As always, host Bob Barrett selects an Academic Minute to air during The Best of Our Knowledge.
Each week this program examines some of the issues unique to college campuses, looks at the latest research, and invites commentary from experts and administrators from all levels of education.
For this week‘s edition (#1324), Bob has selected Dr. Franco Pestilli’s segment that explores how an academic rivalry delayed a scientific discovery. Franco Pestilli is an assistant professor in the department of psychological and brain sciences at Indiana University.
Franco Pestilli is an assistant professor in the Indiana University Bloomington College of Arts and Sciences’ Department of Psychological and Brain Sciences. He is also associated with the IU Network Science Institute and the Programs in Neuroscience and in Cognitive Science in the College of Arts and Sciences.
As a researcher, Pestilli investigates the white matter, microstructures and anatomy of the brain. He is especially interested in the computational modeling of human behavior and brain activity; the psychophysics of visual perception and reading; and the behavioral and brain mechanisms of motivation and attention.

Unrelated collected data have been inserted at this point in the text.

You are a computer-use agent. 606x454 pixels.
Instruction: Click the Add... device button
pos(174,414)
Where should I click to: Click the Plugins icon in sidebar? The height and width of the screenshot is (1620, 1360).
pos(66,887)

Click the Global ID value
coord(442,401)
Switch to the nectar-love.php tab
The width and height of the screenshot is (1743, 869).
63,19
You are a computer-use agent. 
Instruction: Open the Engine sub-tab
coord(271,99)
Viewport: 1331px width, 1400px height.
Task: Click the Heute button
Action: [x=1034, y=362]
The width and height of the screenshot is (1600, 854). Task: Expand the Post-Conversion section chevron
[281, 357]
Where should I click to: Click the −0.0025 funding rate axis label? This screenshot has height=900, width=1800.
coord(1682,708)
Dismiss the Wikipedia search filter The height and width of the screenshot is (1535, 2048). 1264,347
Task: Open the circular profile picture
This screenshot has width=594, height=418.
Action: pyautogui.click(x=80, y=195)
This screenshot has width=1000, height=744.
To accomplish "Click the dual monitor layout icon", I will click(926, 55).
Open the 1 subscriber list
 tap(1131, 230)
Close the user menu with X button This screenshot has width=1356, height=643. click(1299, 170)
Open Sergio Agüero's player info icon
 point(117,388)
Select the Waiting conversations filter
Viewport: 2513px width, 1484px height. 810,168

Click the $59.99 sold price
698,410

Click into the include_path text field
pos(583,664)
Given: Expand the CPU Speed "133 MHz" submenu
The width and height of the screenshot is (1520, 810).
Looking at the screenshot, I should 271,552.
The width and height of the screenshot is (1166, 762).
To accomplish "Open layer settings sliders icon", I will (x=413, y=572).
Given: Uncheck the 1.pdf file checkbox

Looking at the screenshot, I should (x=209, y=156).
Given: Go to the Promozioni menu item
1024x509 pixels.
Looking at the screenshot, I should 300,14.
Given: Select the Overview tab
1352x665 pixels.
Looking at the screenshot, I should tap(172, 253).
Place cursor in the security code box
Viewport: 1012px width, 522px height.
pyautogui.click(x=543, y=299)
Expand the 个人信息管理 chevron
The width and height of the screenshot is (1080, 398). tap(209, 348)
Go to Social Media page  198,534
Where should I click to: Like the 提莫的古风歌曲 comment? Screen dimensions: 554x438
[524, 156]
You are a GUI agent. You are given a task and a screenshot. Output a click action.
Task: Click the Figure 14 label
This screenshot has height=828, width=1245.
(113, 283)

Before coming to IU in January 2015, Pestilli served as a research associate at Stanford University, where he was part of the team that uncovered a major brain structure known as the vertical occipital fasciculus, or VOF, which had disappeared from medical literature over a century ago. At IU, he and an international team of colleagues followed up their initial study with a paper in the journal Cerebral Cortex that suggests this missing part of the brain may play an important role in how the brain perceives objects and space.